> [DATA FOR REVIEW]
[Start of section]
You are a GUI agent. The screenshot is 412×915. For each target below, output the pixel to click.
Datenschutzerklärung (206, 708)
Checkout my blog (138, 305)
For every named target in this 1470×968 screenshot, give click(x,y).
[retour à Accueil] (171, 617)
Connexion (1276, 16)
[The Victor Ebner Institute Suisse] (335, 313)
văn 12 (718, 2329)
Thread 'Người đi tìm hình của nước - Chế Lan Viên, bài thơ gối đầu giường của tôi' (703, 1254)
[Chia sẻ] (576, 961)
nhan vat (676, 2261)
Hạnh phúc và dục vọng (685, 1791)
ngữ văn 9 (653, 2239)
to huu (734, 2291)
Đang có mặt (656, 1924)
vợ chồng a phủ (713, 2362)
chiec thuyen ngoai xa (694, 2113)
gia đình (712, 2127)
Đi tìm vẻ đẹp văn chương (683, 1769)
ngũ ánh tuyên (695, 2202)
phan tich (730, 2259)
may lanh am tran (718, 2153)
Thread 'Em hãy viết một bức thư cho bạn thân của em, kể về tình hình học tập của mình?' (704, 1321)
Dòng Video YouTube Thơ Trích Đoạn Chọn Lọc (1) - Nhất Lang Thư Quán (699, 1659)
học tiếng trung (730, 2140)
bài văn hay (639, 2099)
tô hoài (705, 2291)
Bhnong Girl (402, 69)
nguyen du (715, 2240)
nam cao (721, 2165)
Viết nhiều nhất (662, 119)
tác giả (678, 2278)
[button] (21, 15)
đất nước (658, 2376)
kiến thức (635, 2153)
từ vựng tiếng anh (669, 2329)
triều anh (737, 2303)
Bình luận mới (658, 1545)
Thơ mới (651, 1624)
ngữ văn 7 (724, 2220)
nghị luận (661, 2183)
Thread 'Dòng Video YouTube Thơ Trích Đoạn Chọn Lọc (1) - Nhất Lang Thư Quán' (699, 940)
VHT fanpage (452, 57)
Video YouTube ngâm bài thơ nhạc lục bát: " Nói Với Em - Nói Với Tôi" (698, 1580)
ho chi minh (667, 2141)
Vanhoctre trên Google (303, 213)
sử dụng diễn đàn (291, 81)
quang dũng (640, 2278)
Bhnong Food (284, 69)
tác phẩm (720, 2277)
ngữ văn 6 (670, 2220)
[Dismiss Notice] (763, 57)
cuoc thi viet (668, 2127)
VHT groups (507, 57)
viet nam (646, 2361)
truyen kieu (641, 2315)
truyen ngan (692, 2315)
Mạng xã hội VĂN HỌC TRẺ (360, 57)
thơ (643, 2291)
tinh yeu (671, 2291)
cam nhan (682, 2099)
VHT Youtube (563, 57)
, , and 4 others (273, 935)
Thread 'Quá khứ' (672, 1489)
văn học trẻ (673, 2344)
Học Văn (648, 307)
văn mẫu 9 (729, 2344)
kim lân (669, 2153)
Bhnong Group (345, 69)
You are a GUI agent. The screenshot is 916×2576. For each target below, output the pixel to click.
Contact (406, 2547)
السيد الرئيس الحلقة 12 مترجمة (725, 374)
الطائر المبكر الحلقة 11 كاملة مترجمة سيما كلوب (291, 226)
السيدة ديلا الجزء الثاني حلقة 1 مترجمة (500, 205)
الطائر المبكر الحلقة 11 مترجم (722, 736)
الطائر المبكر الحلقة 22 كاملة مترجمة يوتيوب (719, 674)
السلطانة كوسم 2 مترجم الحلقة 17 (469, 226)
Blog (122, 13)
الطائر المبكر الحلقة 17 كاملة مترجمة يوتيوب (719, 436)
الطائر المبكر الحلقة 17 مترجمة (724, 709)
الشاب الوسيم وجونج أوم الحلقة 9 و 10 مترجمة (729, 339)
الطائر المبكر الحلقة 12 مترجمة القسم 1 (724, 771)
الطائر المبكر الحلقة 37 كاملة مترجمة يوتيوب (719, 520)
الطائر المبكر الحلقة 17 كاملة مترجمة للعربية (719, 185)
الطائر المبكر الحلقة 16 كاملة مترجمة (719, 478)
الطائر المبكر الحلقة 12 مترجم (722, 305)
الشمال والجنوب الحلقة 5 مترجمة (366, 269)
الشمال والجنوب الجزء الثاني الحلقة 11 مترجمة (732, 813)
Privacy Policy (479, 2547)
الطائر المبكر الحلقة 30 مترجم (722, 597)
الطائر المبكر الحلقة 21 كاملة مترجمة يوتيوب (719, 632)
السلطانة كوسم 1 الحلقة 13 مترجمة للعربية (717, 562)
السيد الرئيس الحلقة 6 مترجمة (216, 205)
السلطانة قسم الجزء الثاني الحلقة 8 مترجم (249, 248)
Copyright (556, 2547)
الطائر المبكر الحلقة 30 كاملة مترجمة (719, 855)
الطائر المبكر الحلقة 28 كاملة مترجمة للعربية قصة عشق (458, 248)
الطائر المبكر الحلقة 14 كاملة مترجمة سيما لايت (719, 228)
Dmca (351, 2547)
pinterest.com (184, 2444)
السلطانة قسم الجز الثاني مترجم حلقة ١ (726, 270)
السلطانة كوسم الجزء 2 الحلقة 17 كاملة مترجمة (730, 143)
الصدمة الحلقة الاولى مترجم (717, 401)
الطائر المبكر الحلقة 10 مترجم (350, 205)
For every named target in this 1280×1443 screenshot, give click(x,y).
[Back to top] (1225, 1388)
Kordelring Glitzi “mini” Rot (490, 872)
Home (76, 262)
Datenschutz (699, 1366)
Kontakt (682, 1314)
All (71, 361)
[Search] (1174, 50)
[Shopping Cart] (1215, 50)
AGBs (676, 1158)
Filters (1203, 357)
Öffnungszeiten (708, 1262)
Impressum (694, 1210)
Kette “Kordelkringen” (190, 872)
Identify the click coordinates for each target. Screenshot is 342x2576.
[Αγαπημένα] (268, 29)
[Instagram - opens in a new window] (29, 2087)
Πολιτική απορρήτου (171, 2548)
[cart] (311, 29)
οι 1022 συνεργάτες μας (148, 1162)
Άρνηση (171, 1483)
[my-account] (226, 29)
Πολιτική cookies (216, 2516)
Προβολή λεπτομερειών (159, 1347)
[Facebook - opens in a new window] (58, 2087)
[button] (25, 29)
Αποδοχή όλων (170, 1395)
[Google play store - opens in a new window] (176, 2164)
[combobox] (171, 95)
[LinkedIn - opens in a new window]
[End of section]
> [PROBLEM DETAILS] Reproduce the entries above in full, exactly as they read.

> [TASK RESPONSE]
You are a GUI agent. The screenshot is 412×915. For each target below, output the pixel to click.
Datenschutzerklärung (206, 708)
Checkout my blog (138, 305)
For every named target in this 1470×968 screenshot, give click(x,y).
[retour à Accueil] (171, 617)
Connexion (1276, 16)
[The Victor Ebner Institute Suisse] (335, 313)
văn 12 (718, 2329)
Thread 'Người đi tìm hình của nước - Chế Lan Viên, bài thơ gối đầu giường của tôi' (703, 1254)
[Chia sẻ] (576, 961)
nhan vat (676, 2261)
Hạnh phúc và dục vọng (685, 1791)
ngữ văn 9 (653, 2239)
to huu (734, 2291)
Đang có mặt (656, 1924)
vợ chồng a phủ (713, 2362)
chiec thuyen ngoai xa (694, 2113)
gia đình (712, 2127)
Đi tìm vẻ đẹp văn chương (683, 1769)
ngũ ánh tuyên (695, 2202)
phan tich (730, 2259)
may lanh am tran (718, 2153)
Thread 'Em hãy viết một bức thư cho bạn thân của em, kể về tình hình học tập của mình?' (704, 1321)
Dòng Video YouTube Thơ Trích Đoạn Chọn Lọc (1) - Nhất Lang Thư Quán (699, 1659)
học tiếng trung (730, 2140)
bài văn hay (639, 2099)
tô hoài (705, 2291)
Bhnong Girl (402, 69)
nguyen du (715, 2240)
nam cao (721, 2165)
Viết nhiều nhất (662, 119)
tác giả (678, 2278)
[button] (21, 15)
đất nước (658, 2376)
kiến thức (635, 2153)
từ vựng tiếng anh (669, 2329)
triều anh (737, 2303)
Bình luận mới (658, 1545)
Thơ mới (651, 1624)
ngữ văn 7 (724, 2220)
nghị luận (661, 2183)
Thread 'Dòng Video YouTube Thơ Trích Đoạn Chọn Lọc (1) - Nhất Lang Thư Quán' (699, 940)
VHT fanpage (452, 57)
Video YouTube ngâm bài thơ nhạc lục bát: " Nói Với Em - Nói Với Tôi" (698, 1580)
ho chi minh (667, 2141)
Vanhoctre trên Google (303, 213)
sử dụng diễn đàn (291, 81)
quang dũng (640, 2278)
Bhnong Food (284, 69)
tác phẩm (720, 2277)
ngữ văn 6 (670, 2220)
[Dismiss Notice] (763, 57)
cuoc thi viet (668, 2127)
VHT groups (507, 57)
viet nam (646, 2361)
truyen kieu (641, 2315)
truyen ngan (692, 2315)
Mạng xã hội VĂN HỌC TRẺ (360, 57)
thơ (643, 2291)
tinh yeu (671, 2291)
cam nhan (682, 2099)
VHT Youtube (563, 57)
, , and 4 others (273, 935)
Thread 'Quá khứ' (672, 1489)
văn học trẻ (673, 2344)
Học Văn (648, 307)
văn mẫu 9 (729, 2344)
kim lân (669, 2153)
Bhnong Group (345, 69)
You are a GUI agent. The screenshot is 916×2576. For each target below, output the pixel to click.
Contact (406, 2547)
السيد الرئيس الحلقة 12 مترجمة (725, 374)
الطائر المبكر الحلقة 11 كاملة مترجمة سيما كلوب (291, 226)
السيدة ديلا الجزء الثاني حلقة 1 مترجمة (500, 205)
الطائر المبكر الحلقة 11 مترجم (722, 736)
الطائر المبكر الحلقة 22 كاملة مترجمة يوتيوب (719, 674)
السلطانة كوسم 2 مترجم الحلقة 17 (469, 226)
Blog (122, 13)
الطائر المبكر الحلقة 17 كاملة مترجمة يوتيوب (719, 436)
الطائر المبكر الحلقة 17 مترجمة (724, 709)
الشاب الوسيم وجونج أوم الحلقة 9 و 10 مترجمة (729, 339)
الطائر المبكر الحلقة 12 مترجمة القسم 1 (724, 771)
الطائر المبكر الحلقة 37 كاملة مترجمة يوتيوب (719, 520)
الطائر المبكر الحلقة 17 كاملة مترجمة للعربية (719, 185)
الطائر المبكر الحلقة 16 كاملة مترجمة (719, 478)
الطائر المبكر الحلقة 12 مترجم (722, 305)
الشمال والجنوب الحلقة 5 مترجمة (366, 269)
الشمال والجنوب الجزء الثاني الحلقة 11 مترجمة (732, 813)
Privacy Policy (479, 2547)
الطائر المبكر الحلقة 30 مترجم (722, 597)
الطائر المبكر الحلقة 21 كاملة مترجمة يوتيوب (719, 632)
السلطانة كوسم 1 الحلقة 13 مترجمة للعربية (717, 562)
السيد الرئيس الحلقة 6 مترجمة (216, 205)
السلطانة قسم الجزء الثاني الحلقة 8 مترجم (249, 248)
Copyright (556, 2547)
الطائر المبكر الحلقة 30 كاملة مترجمة (719, 855)
الطائر المبكر الحلقة 28 كاملة مترجمة للعربية قصة عشق (458, 248)
الطائر المبكر الحلقة 14 كاملة مترجمة سيما لايت (719, 228)
Dmca (351, 2547)
pinterest.com (184, 2444)
السلطانة قسم الجز الثاني مترجم حلقة ١ (726, 270)
السلطانة كوسم الجزء 2 الحلقة 17 كاملة مترجمة (730, 143)
الصدمة الحلقة الاولى مترجم (717, 401)
الطائر المبكر الحلقة 10 مترجم (350, 205)
For every named target in this 1280×1443 screenshot, give click(x,y).
[Back to top] (1225, 1388)
Kordelring Glitzi “mini” Rot (490, 872)
Home (76, 262)
Datenschutz (699, 1366)
Kontakt (682, 1314)
All (71, 361)
[Search] (1174, 50)
[Shopping Cart] (1215, 50)
AGBs (676, 1158)
Filters (1203, 357)
Öffnungszeiten (708, 1262)
Impressum (694, 1210)
Kette “Kordelkringen” (190, 872)
Identify the click coordinates for each target. Screenshot is 342x2576.
[Αγαπημένα] (268, 29)
[Instagram - opens in a new window] (29, 2087)
Πολιτική απορρήτου (171, 2548)
[cart] (311, 29)
οι 1022 συνεργάτες μας (148, 1162)
Άρνηση (171, 1483)
[my-account] (226, 29)
Πολιτική cookies (216, 2516)
Προβολή λεπτομερειών (159, 1347)
[Facebook - opens in a new window] (58, 2087)
[button] (25, 29)
Αποδοχή όλων (170, 1395)
[Google play store - opens in a new window] (176, 2164)
[combobox] (171, 95)
[LinkedIn - opens in a new window]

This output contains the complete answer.